[Start of Text section]

OmniGen2¶

Unified multimodal model supporting understanding, generation, and editing.

Original repository: https://github.com/VectorSpaceLab/OmniGen2
Backbone key: omnigen2
Capabilities: Understanding, Generation, Editing

Dependencies¶

The model environment is managed via the omnigen2 image defined in modal/images.py. For local setup, install the dependencies listed in model/OmniGen2/requirements.txt.

Flash Attention (recommended)¶

OmniGen2 supports Flash Attention (v2.7.4) for faster inference (Flash2Varlen attention + fused SwiGLU). Without it, the model falls back to standard attention — functional but noticeably slower. The Modal image already includes it. For local setup, install a pre-compiled wheel matching your environment — see modal/README.md for the exact environment parameters and installation instructions.

Inference¶

CLI¶

# Generation (text-to-image)
PYTHONPATH=src python -m umm.cli.main infer --config configs/inference/omnigen2_generation.yaml

# Understanding
PYTHONPATH=src python -m umm.cli.main infer --config configs/inference/omnigen2_understanding.yaml

# Editing
PYTHONPATH=src python -m umm.cli.main infer --config configs/inference/omnigen2_editing.yaml

Python API¶

from umm.inference.pipeline import InferencePipeline
from umm.inference.multimodal_inputs import InferenceRequest

pipeline = InferencePipeline(backbone_name="omnigen2", backbone_cfg={
    "model_path": "/path/to/omnigen2_weights",
    "seed": 42,
})

# Generation
result = pipeline.run(InferenceRequest(
    backbone="omnigen2", task="generation",
    prompt="A cat sitting on a rainbow",
))

# Understanding (requires image input)
result = pipeline.run(InferenceRequest(
    backbone="omnigen2", task="understanding",
    prompt="Describe this image",
    images=["path/to/image.jpg"],
))

# Editing
result = pipeline.run(InferenceRequest(
    backbone="omnigen2", task="editing",
    prompt="Change the background to a beach",
    images=["path/to/image.jpg"],
))

[End of Text section]

## [Problems to work on]
1) Rewrite the OmniGen2 page starting at "Original repository: https://github.com/VectorSpaceLab/OmniGen2" and ending at "listed in model/OmniGen2/requirements.txt.", with "local setup" changed to "local installation".
2) According to the OmniGen2 page, why should Flash Attention be installed?
3) Extend the OmniGen2 page from its last line onward.
The records below the OmniGen2 page come from a different source.

[Start of Data shown]

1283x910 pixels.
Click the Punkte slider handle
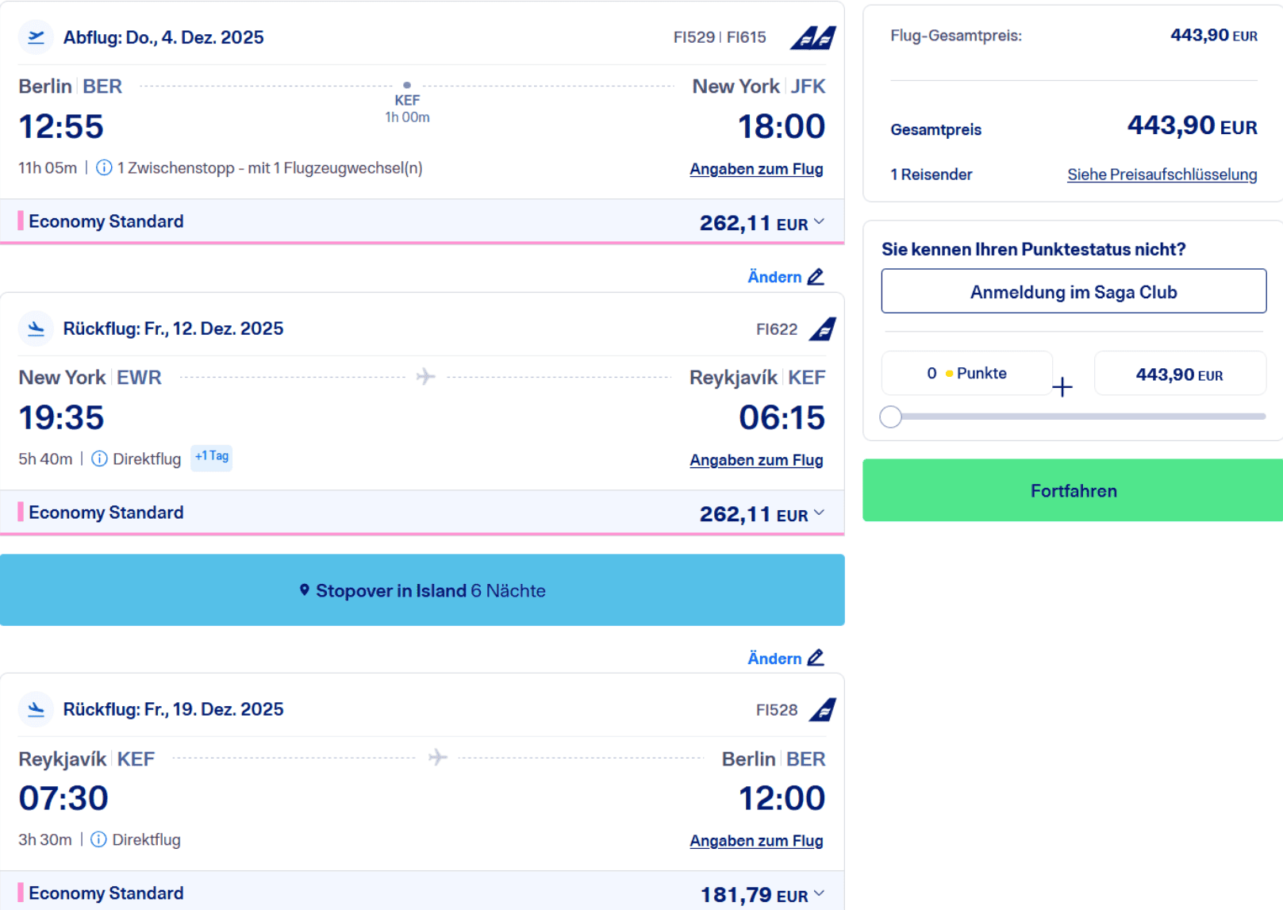tap(890, 417)
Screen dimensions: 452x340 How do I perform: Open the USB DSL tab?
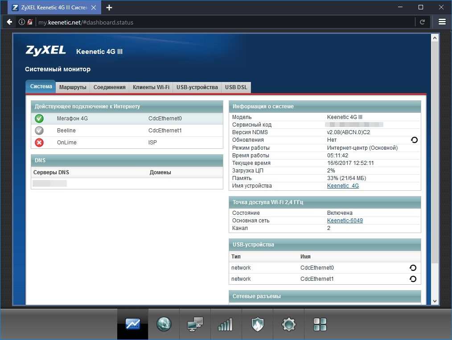coord(236,87)
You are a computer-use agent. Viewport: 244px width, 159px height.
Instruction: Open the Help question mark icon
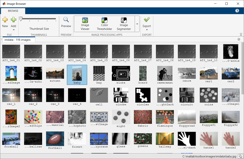[237, 11]
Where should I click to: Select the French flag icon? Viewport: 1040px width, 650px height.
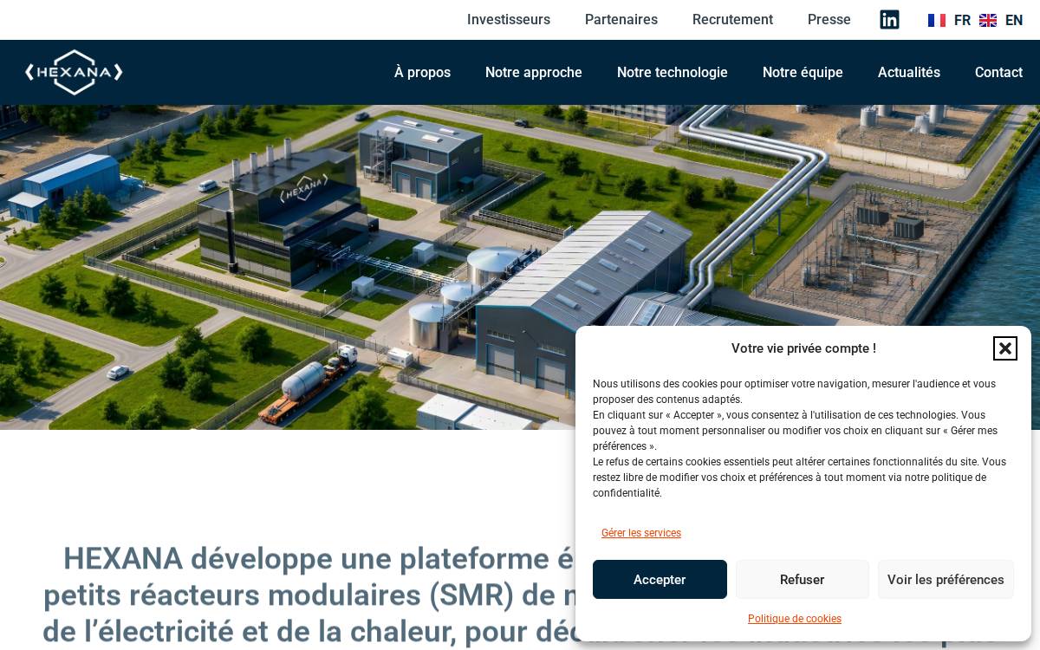[x=937, y=20]
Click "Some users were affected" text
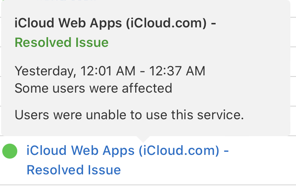296x186 pixels. click(x=93, y=88)
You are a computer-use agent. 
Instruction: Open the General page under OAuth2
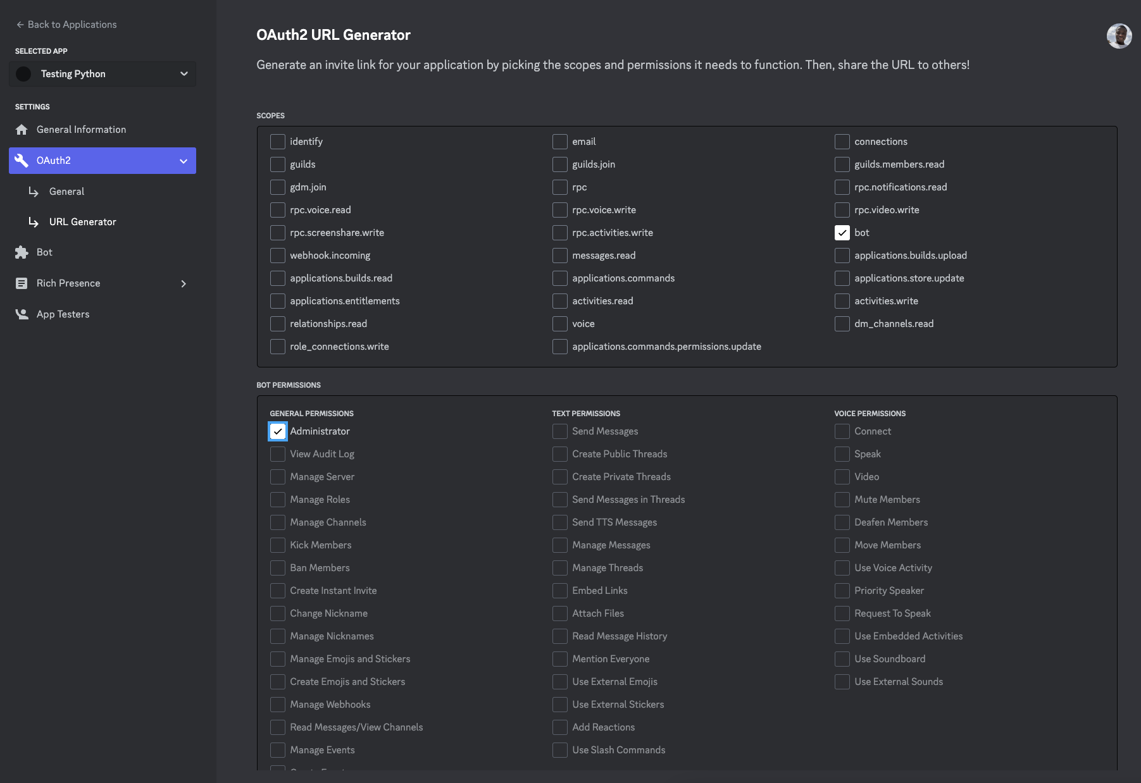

[End of Data shown]

## [Response list]
1)
Original repository: https://github.com/VectorSpaceLab/OmniGen2
Backbone key: omnigen2
Capabilities: Understanding, Generation, Editing

Dependencies¶

The model environment is managed via the omnigen2 image defined in modal/images.py. For local installation, install the dependencies listed in model/OmniGen2/requirements.txt.

2) Flash Attention gives OmniGen2 faster inference through Flash2Varlen attention and fused SwiGLU. Without it, the model falls back to standard attention, which still works but is noticeably slower.

3)
Note: OmniGen2 uses two internal pipelines: OmniGen2Pipeline for generation/editing and OmniGen2ChatPipeline for understanding. Both are loaded lazily on first use.

Supported Benchmarks¶

Benchmark	Config
DPG Bench	`configs/eval/dpg_bench/dpg_bench_omnigen2.yaml`
GenEval	`configs/eval/geneval/geneval_omnigen2.yaml`
WISE	`configs/eval/wise/wise_omnigen2.yaml`
GEdit-Bench	`configs/eval/gedit/modal_gedit_omnigen2.yaml`
UEval	`configs/eval/ueval/ueval_omnigen2.yaml`
Uni-MMMU	`configs/eval/uni_mmmu/uni_mmmu_omnigen2.yaml`
MME	`configs/eval/mme/mme_omnigen2.yaml`
MMMU	`configs/eval/mmmu/mmmu_omnigen2.yaml`
MMBench	`configs/eval/mmbench/mmbench_omnigen2.yaml`
MM-Vet	`configs/eval/mmvet/mmvet_omnigen2.yaml`
MathVista	`configs/eval/mathvista/mathvista_omnigen2.yaml`

# Example: run GenEval
PYTHONPATH=src python -m umm.cli.main eval --config configs/eval/geneval/geneval_omnigen2.yaml

# Example: run MME
PYTHONPATH=src python -m umm.cli.main eval --config configs/eval/mme/mme_omnigen2.yaml

Key Configuration Parameters¶

Generation / Editing: enable_cpu_offload, enable_sequential_cpu_offload, torch_dtype
Understanding: standard VLM generation params

Known Issues & Fixes¶

GPU OOM from Duplicate Pipeline Loading¶

Problem: OmniGen2 uses two internal pipelines — OmniGen2Pipeline (generation/editing) and OmniGen2ChatPipeline (understanding). Both share the same underlying components (Qwen2.5-VL mllm, transformer, VAE, scheduler, processor). When loaded independently via from_pretrained, the model weights are duplicated in GPU memory, easily causing OOM on multi-task benchmarks like Uni-MMMU that require both understanding and generation in a single run.

Fix: The adapter now loads model weights once, then constructs the second pipeline from shared component references. Both pipelines point to the same GPU tensors — zero additional memory overhead.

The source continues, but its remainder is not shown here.